再び、佐々木譲先生の「笑う警官」等、道警シリーズについて

2012-04-10 09:11:27 | ミステリー
「笑う警官」は警察小説の第一人者である佐々木譲先生の言わずと知れた、北海道警シリーズの傑作ミステリー。

もともとは「うたう警官」だったのを、映画化にあたり、角川春樹監督からごり押し(?)されて改名したとのこと。



(ストーリー)
札幌市内のアパートで、女性の変死体が発見された。遺体の女性は北海道警察本部生活安全部の水村朝美巡査と判明。容疑者となった交際相手は、同じ本部に所属する津久井巡査部長だった。やがて津久井に対する射殺命令がでてしまう。捜査から外された所轄署の佐伯警部補は、かつて、おとり捜査で組んだことのある津久井の潔白を証明するために有志たちとともに、極秘裡に捜査を始めたのだったが…。

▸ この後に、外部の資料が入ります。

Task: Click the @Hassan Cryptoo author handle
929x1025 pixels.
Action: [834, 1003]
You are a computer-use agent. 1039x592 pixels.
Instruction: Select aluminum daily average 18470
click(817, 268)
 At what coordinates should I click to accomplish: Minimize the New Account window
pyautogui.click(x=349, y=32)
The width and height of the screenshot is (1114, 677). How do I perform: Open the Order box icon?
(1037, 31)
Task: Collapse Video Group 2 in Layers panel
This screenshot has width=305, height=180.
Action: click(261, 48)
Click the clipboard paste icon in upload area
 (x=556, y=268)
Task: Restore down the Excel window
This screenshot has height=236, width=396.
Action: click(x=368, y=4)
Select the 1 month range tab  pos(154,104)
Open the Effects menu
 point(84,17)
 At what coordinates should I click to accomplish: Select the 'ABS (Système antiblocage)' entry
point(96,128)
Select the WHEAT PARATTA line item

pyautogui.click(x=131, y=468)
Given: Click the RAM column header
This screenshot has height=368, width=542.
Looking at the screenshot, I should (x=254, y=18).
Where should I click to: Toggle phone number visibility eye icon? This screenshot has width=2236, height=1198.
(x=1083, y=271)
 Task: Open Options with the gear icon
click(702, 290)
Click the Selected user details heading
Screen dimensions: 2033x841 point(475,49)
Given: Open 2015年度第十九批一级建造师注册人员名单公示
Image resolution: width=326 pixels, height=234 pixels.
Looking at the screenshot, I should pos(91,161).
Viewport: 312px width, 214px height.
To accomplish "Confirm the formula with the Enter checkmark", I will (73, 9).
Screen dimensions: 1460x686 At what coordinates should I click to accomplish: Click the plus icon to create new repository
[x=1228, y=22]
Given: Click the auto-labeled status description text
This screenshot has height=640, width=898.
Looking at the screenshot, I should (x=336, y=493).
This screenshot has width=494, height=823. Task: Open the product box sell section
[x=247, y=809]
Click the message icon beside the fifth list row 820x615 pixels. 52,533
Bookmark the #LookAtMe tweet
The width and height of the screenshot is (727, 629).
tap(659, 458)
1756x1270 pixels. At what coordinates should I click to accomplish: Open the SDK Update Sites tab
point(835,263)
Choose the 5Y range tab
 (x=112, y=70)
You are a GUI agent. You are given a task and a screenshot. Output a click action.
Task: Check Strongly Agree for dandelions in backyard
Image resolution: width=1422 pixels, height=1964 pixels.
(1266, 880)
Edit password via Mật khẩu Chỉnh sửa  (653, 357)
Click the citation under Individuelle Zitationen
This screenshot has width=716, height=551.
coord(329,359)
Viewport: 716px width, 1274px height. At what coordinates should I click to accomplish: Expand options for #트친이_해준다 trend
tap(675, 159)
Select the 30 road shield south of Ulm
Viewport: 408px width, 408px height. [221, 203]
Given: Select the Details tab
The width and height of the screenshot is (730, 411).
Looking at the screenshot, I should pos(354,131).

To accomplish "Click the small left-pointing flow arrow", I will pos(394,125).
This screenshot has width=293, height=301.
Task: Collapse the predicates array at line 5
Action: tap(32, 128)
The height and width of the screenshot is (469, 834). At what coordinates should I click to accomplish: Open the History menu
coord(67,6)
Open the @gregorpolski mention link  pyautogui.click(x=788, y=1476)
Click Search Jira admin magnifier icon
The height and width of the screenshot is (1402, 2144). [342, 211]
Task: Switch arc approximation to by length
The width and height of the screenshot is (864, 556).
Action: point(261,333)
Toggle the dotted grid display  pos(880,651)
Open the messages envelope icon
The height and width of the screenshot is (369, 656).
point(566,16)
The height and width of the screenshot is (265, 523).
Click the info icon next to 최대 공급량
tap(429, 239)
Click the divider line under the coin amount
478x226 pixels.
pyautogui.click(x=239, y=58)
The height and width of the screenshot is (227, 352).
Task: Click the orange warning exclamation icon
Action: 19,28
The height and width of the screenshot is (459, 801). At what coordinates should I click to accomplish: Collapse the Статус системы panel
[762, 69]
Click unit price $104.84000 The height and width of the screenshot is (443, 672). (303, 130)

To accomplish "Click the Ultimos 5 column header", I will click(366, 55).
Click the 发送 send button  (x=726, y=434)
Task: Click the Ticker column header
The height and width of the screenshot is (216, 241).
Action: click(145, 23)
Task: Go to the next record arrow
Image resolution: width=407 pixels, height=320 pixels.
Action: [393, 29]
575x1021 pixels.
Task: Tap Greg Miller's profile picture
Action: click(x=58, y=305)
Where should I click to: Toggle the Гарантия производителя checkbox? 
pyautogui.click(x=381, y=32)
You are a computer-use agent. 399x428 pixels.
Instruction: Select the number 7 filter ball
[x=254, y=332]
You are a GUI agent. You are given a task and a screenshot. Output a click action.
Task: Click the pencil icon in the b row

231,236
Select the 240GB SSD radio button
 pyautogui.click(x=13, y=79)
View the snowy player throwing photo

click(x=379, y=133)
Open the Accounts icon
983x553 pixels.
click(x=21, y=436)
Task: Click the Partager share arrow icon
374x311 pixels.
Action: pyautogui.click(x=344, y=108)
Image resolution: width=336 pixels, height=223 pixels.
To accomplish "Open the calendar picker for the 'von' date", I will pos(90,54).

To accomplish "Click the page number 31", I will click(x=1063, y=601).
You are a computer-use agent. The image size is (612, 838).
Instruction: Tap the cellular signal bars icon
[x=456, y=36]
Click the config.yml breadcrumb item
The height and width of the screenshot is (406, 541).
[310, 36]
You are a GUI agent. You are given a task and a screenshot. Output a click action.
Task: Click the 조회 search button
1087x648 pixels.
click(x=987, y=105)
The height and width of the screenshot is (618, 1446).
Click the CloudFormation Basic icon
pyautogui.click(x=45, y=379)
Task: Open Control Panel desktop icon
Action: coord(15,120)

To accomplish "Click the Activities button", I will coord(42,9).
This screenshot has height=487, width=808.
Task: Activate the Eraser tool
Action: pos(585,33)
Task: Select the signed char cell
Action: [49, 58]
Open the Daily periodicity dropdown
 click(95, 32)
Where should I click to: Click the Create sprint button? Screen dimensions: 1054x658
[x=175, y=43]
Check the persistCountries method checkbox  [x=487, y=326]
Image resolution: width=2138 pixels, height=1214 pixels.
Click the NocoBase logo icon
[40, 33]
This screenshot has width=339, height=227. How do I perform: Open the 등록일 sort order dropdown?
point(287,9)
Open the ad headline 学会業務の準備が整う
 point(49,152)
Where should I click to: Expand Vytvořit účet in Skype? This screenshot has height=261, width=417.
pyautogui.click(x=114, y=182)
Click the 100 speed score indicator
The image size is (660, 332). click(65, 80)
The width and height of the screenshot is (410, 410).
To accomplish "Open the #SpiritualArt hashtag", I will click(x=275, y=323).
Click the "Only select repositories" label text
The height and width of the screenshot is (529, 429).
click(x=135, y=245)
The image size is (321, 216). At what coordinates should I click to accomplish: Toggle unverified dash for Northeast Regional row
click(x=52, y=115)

この、北海道警の暗部に挑む佐伯警部補以下5名には正義感に燃える新米デカや、ダジャレ好きなベテランデカ、PC操作専門家の女性デカなど、それぞれのプロフェッショナルが集結。
限られた時間の中で、殺人事件の真相を解明していく過程がスピーディかつリアルに描かれています。
なんかあれですよ、あの映画「アンタッチャブル」みたいな、少数の精鋭たちが悪を倒す爽快感があり、読後感抜群です。
特に、後半からのたたみかけるようなストーリーの展開はミステリーの手本みたいなもので、あの二転三転する緻密な話術は騙されていて気持ちいい。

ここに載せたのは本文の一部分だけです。